### Description of the task
Find how many lines of the entries contain the word "Given", then report that figure alone.

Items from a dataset
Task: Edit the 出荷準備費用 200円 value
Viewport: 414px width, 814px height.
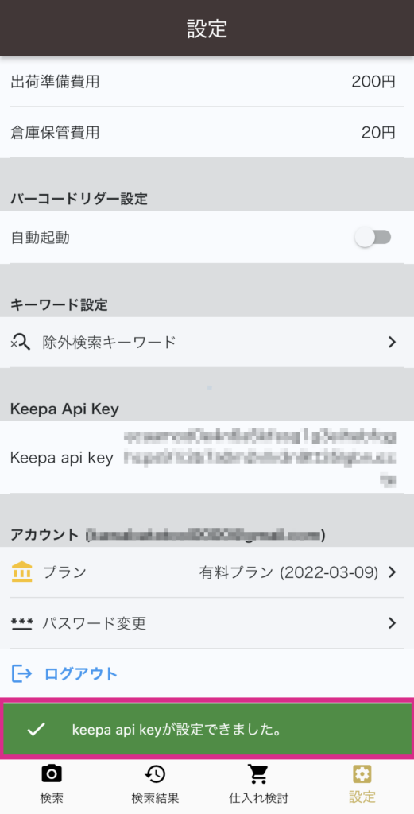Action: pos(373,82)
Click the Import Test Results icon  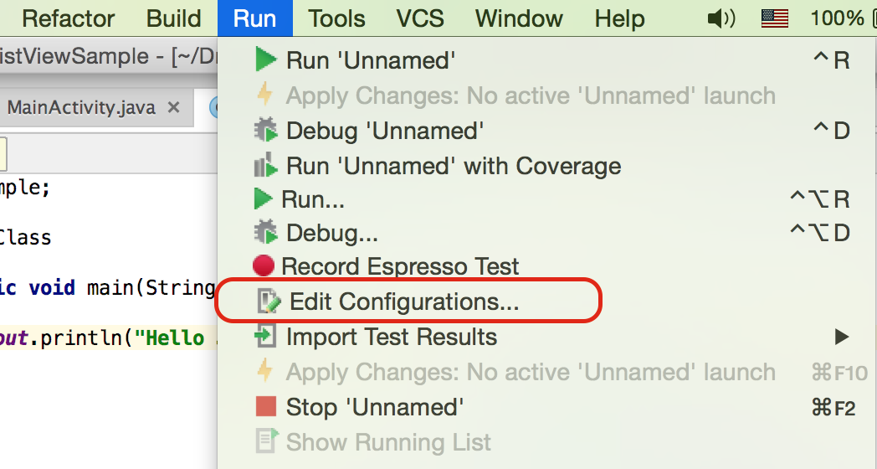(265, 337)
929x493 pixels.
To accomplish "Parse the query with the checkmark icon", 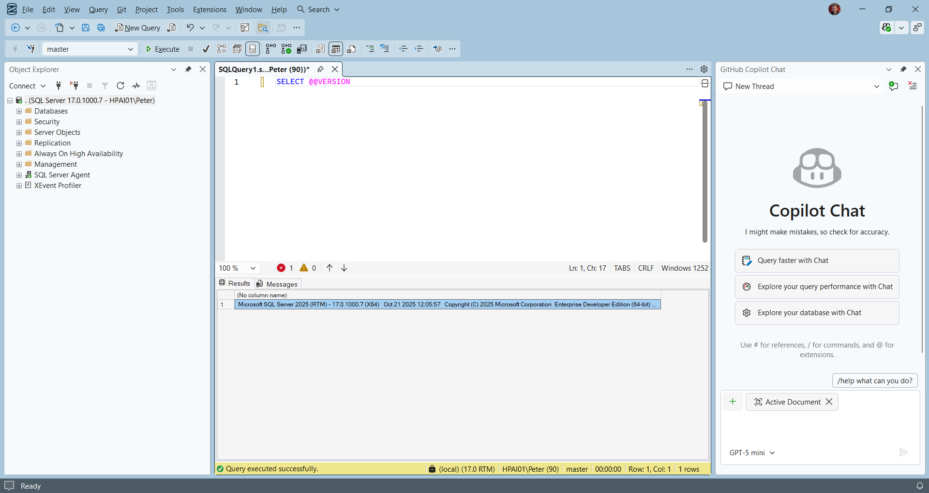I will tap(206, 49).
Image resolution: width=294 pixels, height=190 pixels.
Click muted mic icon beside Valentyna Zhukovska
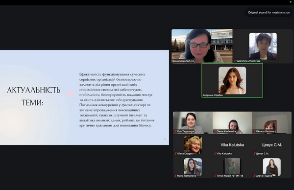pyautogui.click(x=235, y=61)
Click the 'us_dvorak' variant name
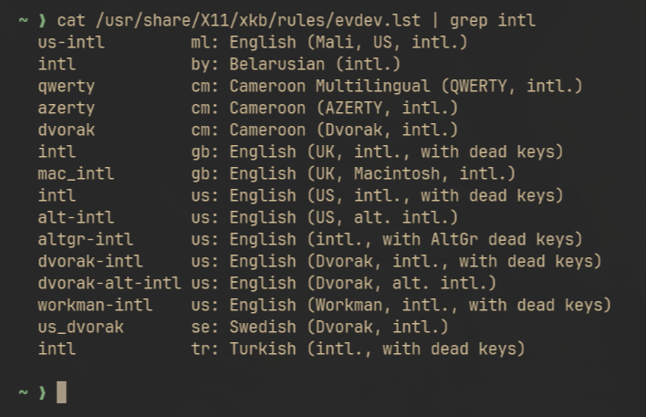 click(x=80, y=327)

...

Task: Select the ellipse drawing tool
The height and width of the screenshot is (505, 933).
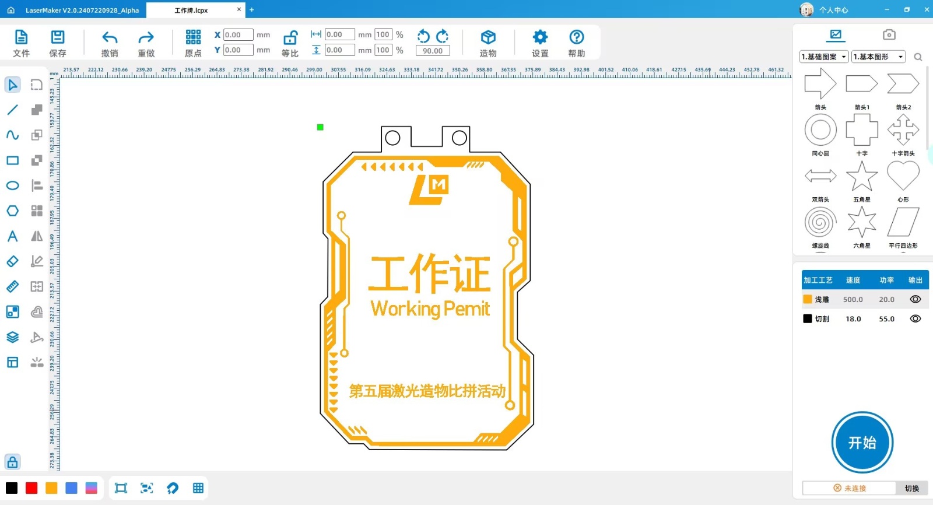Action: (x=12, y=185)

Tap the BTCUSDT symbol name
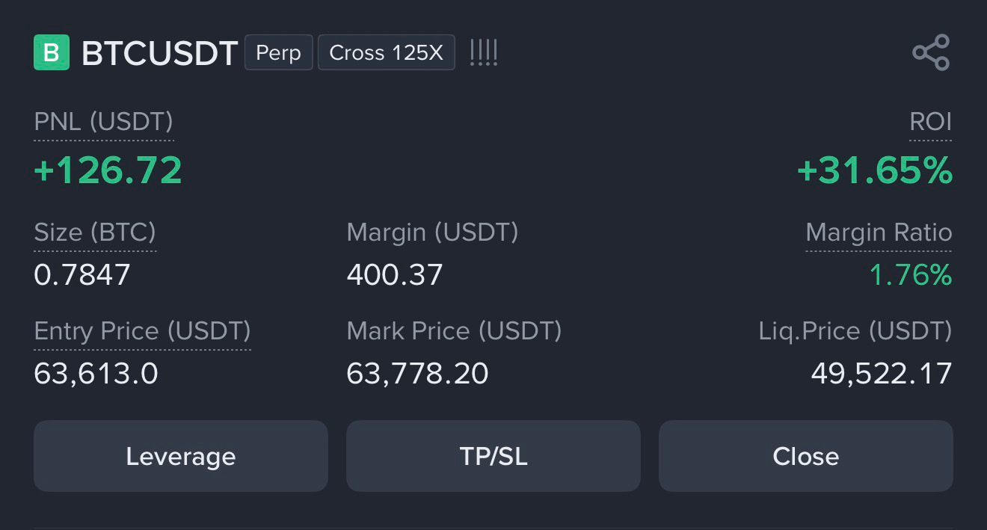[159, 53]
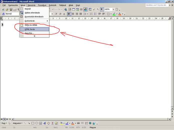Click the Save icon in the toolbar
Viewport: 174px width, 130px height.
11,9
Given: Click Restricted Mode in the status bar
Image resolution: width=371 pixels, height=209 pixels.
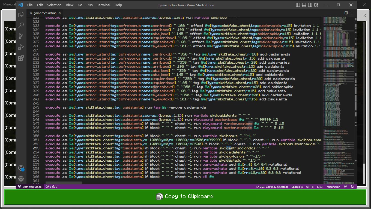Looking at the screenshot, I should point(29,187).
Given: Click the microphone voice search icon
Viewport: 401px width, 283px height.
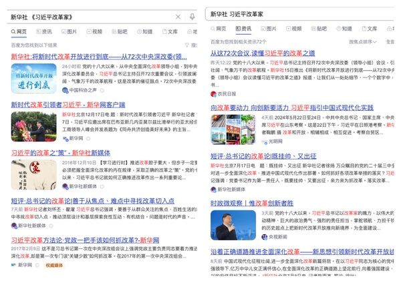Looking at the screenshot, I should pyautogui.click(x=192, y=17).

==

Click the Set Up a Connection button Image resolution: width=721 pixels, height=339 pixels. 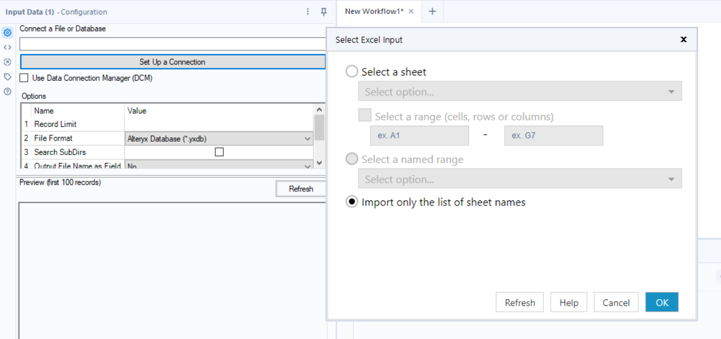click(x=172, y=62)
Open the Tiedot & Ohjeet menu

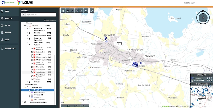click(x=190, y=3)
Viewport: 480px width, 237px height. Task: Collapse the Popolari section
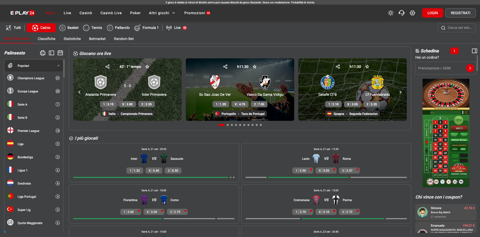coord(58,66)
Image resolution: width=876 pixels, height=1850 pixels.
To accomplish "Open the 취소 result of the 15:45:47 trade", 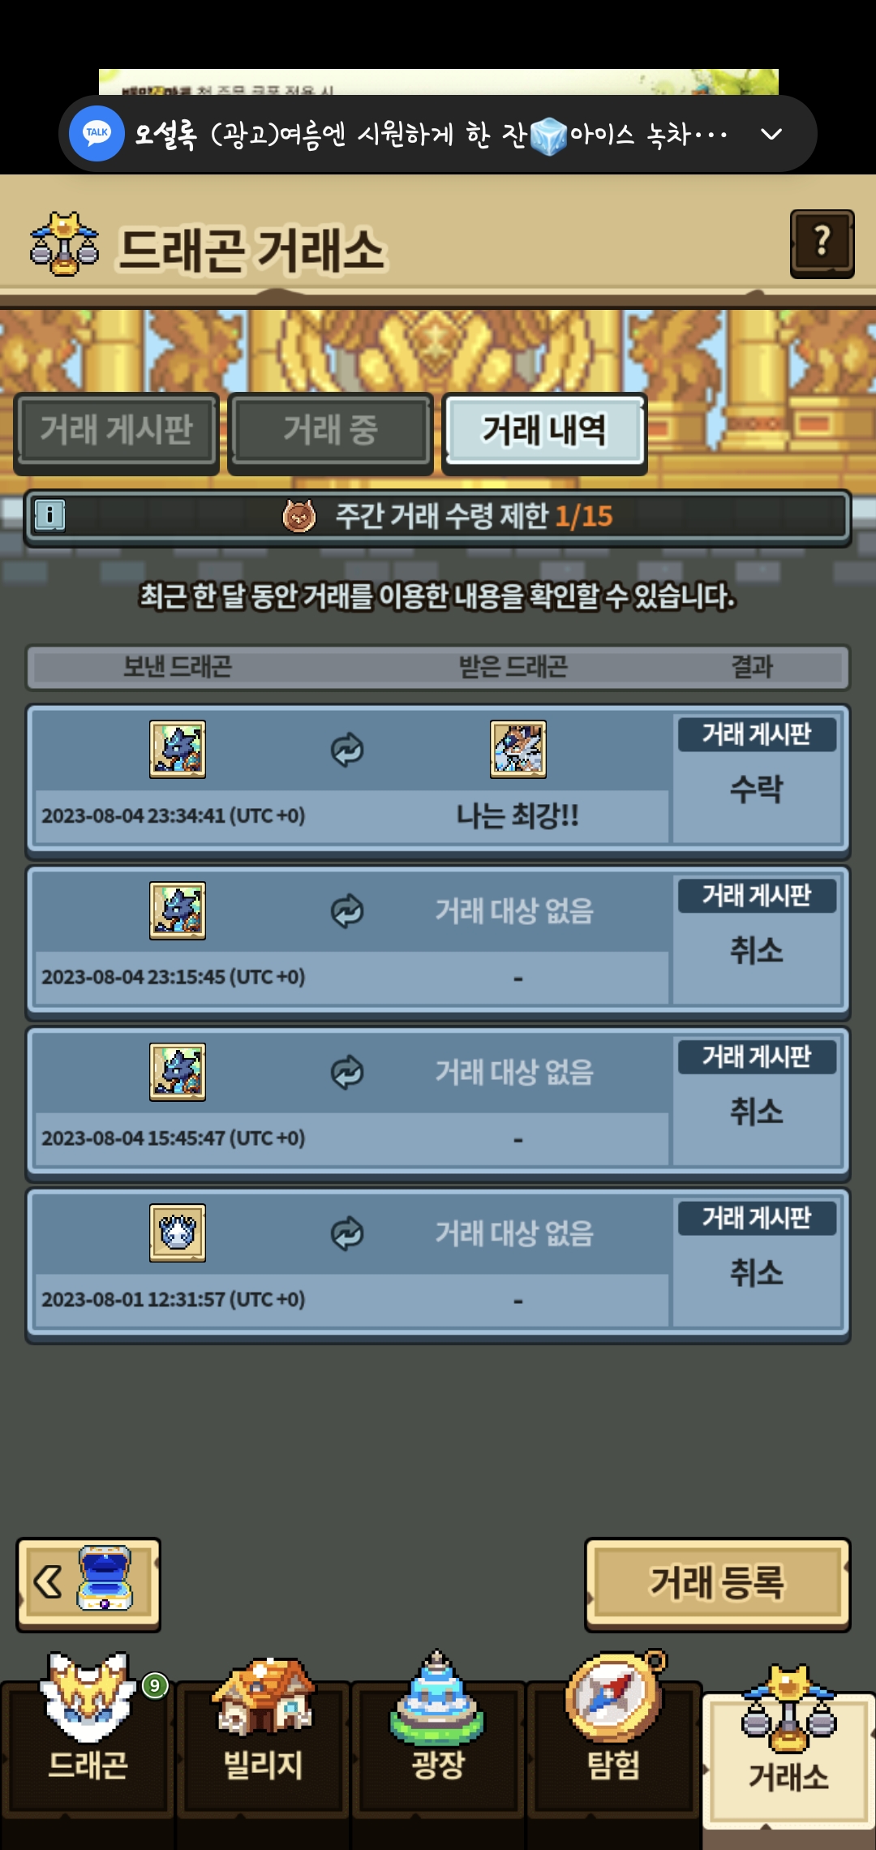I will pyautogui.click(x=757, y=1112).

### The completed task
2